• [Text block]

[BEGIN]

The right of first contact

 

Russia is not just oil, gas or timber but 142 million buoyant buyers. Who will have the right of first access to this vast customer base? That is the question. And it is a question of big money and big politics.

Though well aware of their huge natural resources, Russians have so far been oblivious of their main treasure, themselves. Quite unlike neighbouring China, for example, which has never forgotten the true value of its consumers. The Chinese government used to prohibit foreign investments in retail and only gave up this restriction recently as part of its entrance fee for the WTO membership.

At one time a highly competitive industry divided among a large number of unorganised players, retailing is now turning into a dominant, almost unstoppable, sector with an extraordinary concentration of power in the hands of a few. In recent years the market has been growing three times faster than that of the economy, and even the crisis could not curb the expansion of the leaders: X5 Retail Group, for instance, opened 116 new stores in the first nine months of 2009, a store every two days. The largest supermarkets, though affected by the economic slump, seem to have managed to shift the impact of loss down the distribution chain.

The government is playing up the significance of retail chains in the misfortunes of the Russian economy
 

If truth be told, however, the government seems to be playing up the significance of retail chains in the misfortunes of the Russian economy. What is more, the authorities tend to believe that hypermarkets are a battlefield on which to fight all sorts of fraud, above all smuggling and tax evasion. Attacks on retailers, Arbat Prestige, Svaznoy, Eldorado or Evroset to mention just a few, have become the norm. In March 2008 the vice-head of the State Tax Service, Tatyana Shevtsova pinpointed retailers as the most frequent tax evaders: ‘Despite the growth of imports, the boom of hypermarkets, and the expansion of chain stores,’ she said, ‘the inflow of taxes from retailers in 2007 has fallen.’ She promised that supermarkets will remain in the ‘area of special attention’.

Now, it might seem, the time has come to foot the bill, yet in an odd way. The law ‘On the Basis of the State Regulation of Trade in the Russian Federation’ adopted last Friday seeks to cut retailers down to size, to humble rather than really damage them.

This law restricts the expansion of chain stores in a certain region if in that particular region the market share of this company, group of companies or even franchise exceeds 25%. This measure, made to sound harsh by libertarians or lobbyists, is nothing but a reinstatement of the good old law of competition: in most countries a 25% share of any market would be enough to trigger a monopolies inquiry.

The law seeks to humble rather than really damage
 

What this provision actually does, it is argued, is to assert that a superstore and a corner shop compete for the same market - and that is quite different from the findings of the European competition commission which in 2000 found that they actually fight for separate markets and, therefore, do not compete with each other.

[END]

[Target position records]
[BEGIN]

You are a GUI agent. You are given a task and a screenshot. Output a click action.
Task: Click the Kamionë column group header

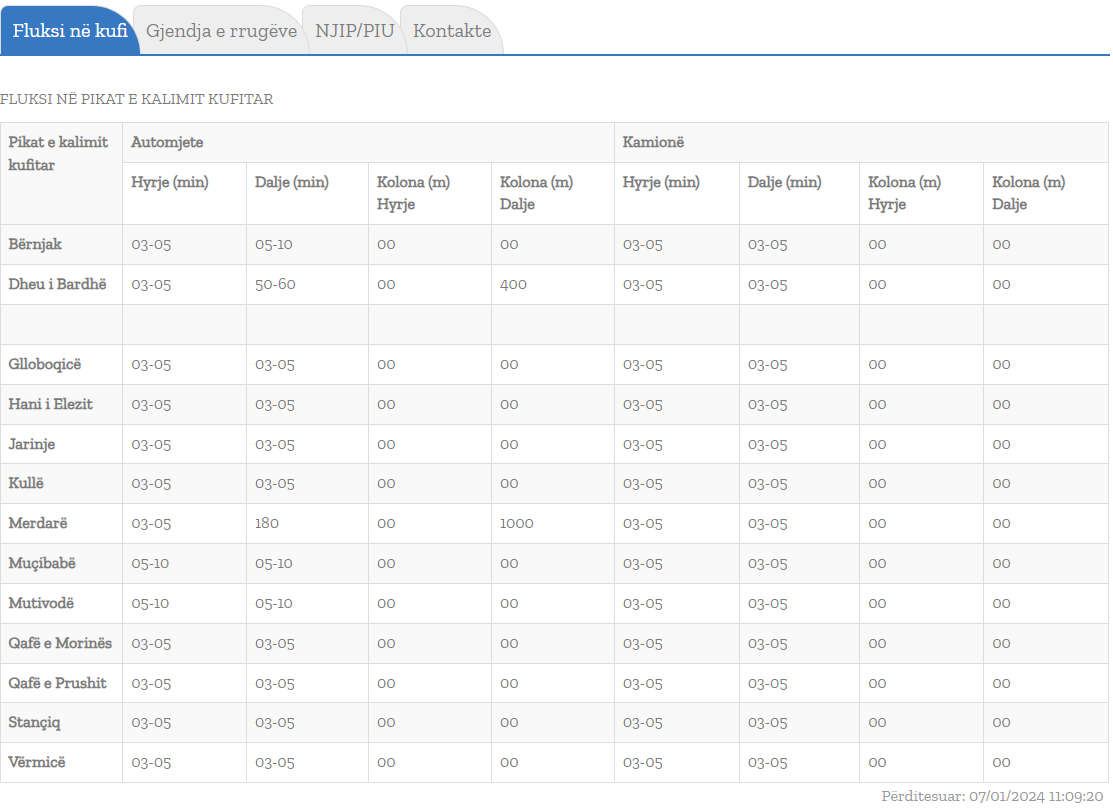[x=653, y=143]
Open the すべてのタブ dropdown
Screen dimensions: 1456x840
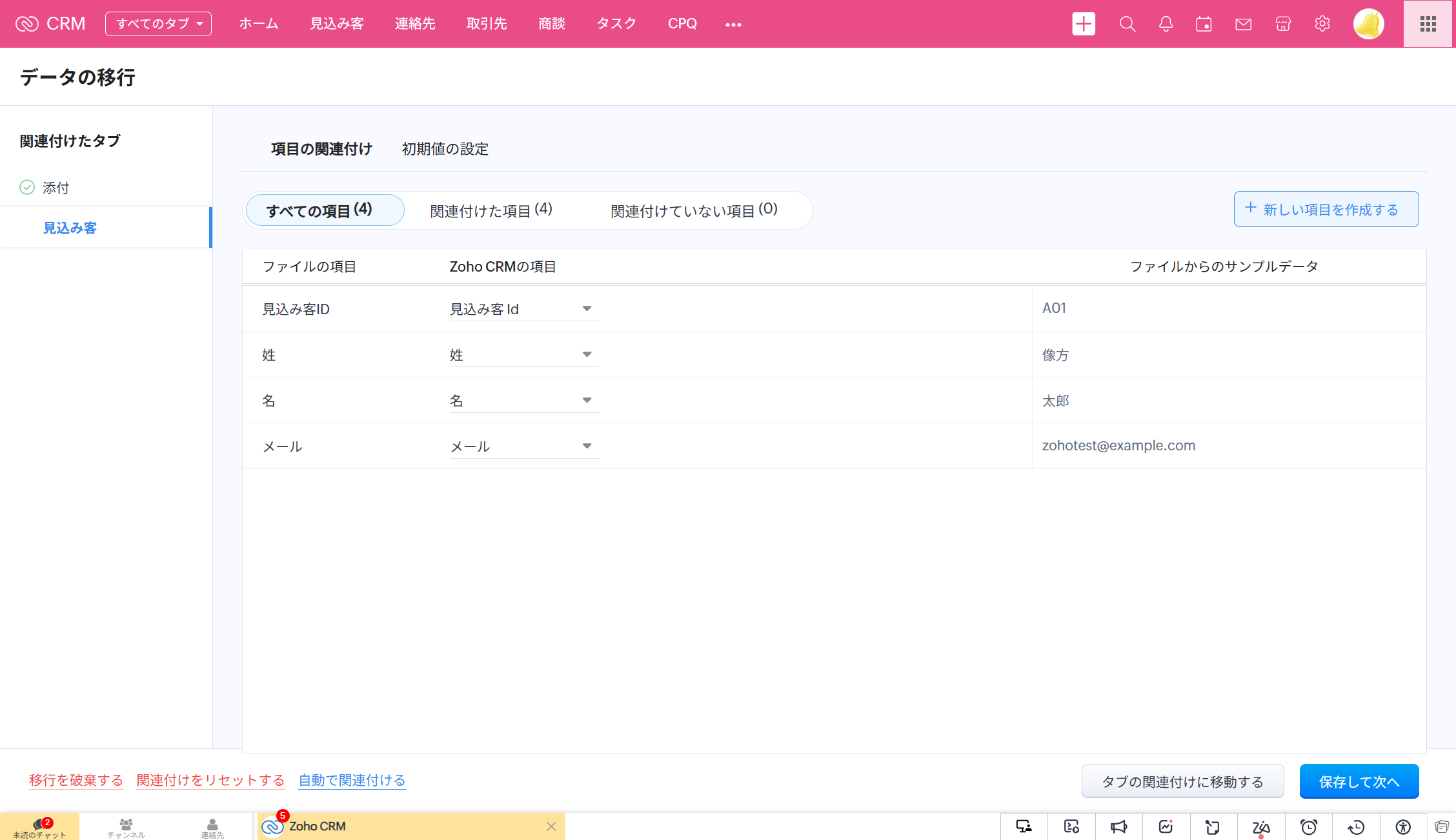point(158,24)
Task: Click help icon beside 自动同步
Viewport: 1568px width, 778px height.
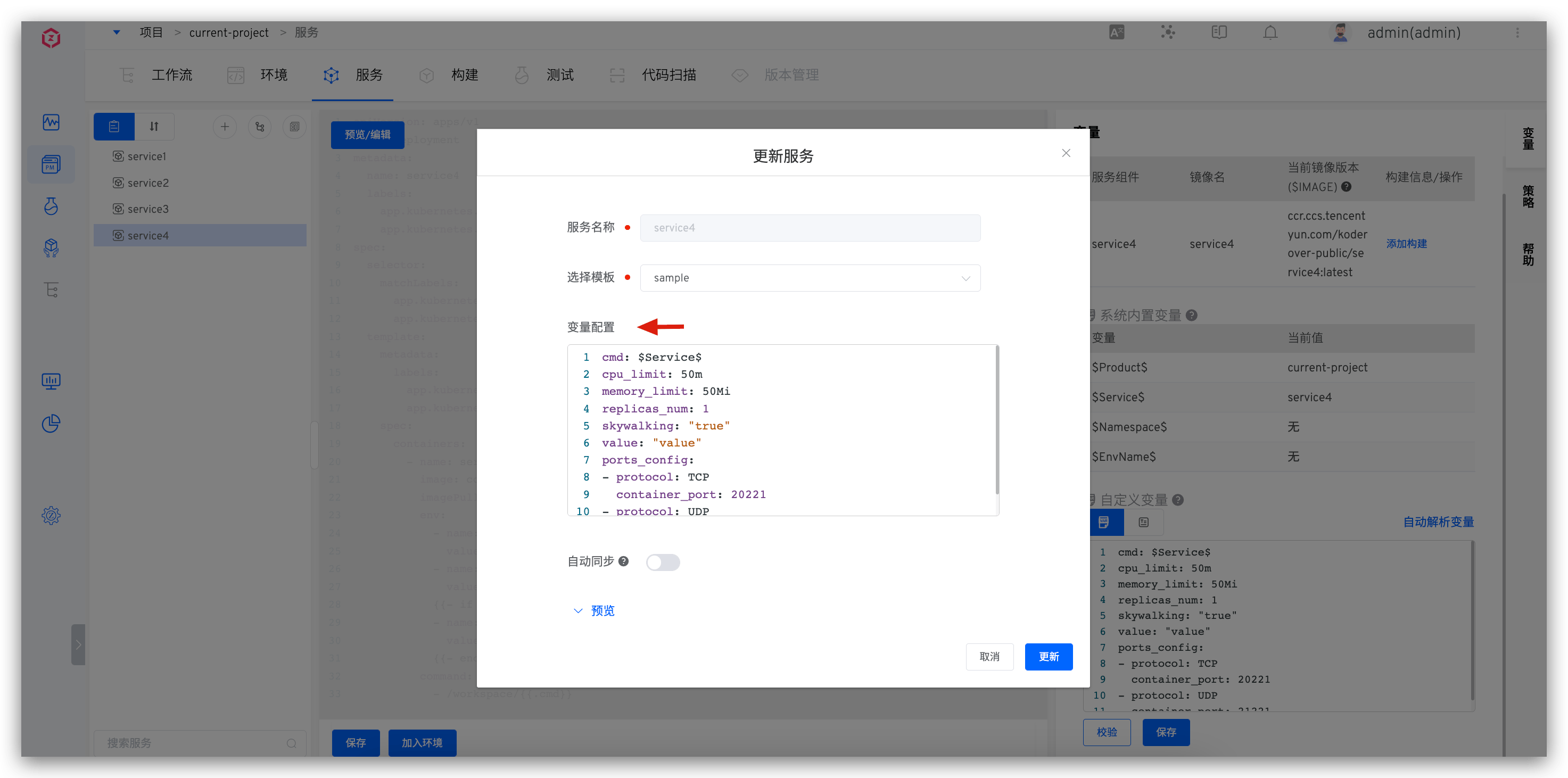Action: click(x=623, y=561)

[END]

• [Set problem 1]
According to the article on Russian retail regulation, how many new stores did X5 Retail Group open in the first nine months of 2009?
• [Set problem 2]
Reproduce the article on Russian retail regulation word for word from "This law restricts" to "a monopolies inquiry.".
• [Set problem 3]
Carry the article on Russia's new retail law forward from its last sentence.

• [Exercise response 1]
116 new stores, about one every two days.

• [Exercise response 2]
This law restricts the expansion of chain stores in a certain region if in that particular region the market share of this company, group of companies or even franchise exceeds 25%. This measure, made to sound harsh by libertarians or lobbyists, is nothing but a reinstatement of the good old law of competition: in most countries a 25% share of any market would be enough to trigger a monopolies inquiry.

• [Exercise response 3]
From February 2010, when the law comes into force, retailers should not be able to twist suppliers’ arms by demanding payments for entering the chain or by charging for ‘merchandising’ goods. Delays in payment will be restricted. These measures, however, appear to be wishful thinking. ‘Anticipating cuts of bonuses in 2010 retailers set extra charges for ‘merchandising’ in 2009,’ says Tatiana Borisova, a lawyer from Saint-Petersburg, ‘the fee equals the difference between the old bonus and that allowed by the new law.’

There is something, however, that the law really does - and it does it for the benefit of hypermarkets. It seeks to redistribute competence in regulation of trade from local authorities to the centre. In practical terms, it should mean less corruption and fewer technical barriers, which, in fact, are the main hurdles to retail development in Russia.

Though what the law does is quite important, what it does not do is essential. It does not restrict foreign investments into Russian trade. Nor does it restrict the size of stores or the power of retailers to set the price.

Retailers tend to be among those who complain most. Yet, they have the greatest value, the right of first contact with us, the consumers, and whatever the outcome of the new regime we will pay for this privilege.

 

December 23, 2009
photo: Oleg Fedorkin - Fotolia.com

 

 

 

FAS WILL KEEP AN EYE ON THEM

TEXT: Dmitry Popov, associate, Baker & McKenzie

The law, adopted in the third hearing, has removed the most notorious and extreme regulation that was contained in the first drafts of the law and that worried and frustrated businesses, both wholesalers and retailers, as well as consumers.

Even so, the new law will noticeably restrict freedom of movement in relations between suppliers and retailers, which freedom retailers previously took most advantage of due to their strong bargaining power. The law aims to prevent, or at least restrict, the use of such ‘classic’ provisions that manifestly break the principle of the balance of contract as retailers’ bonuses, superfluous obligations on suppliers (i.e., to provide information on market conditions), and unreasonably long delays in payments for goods.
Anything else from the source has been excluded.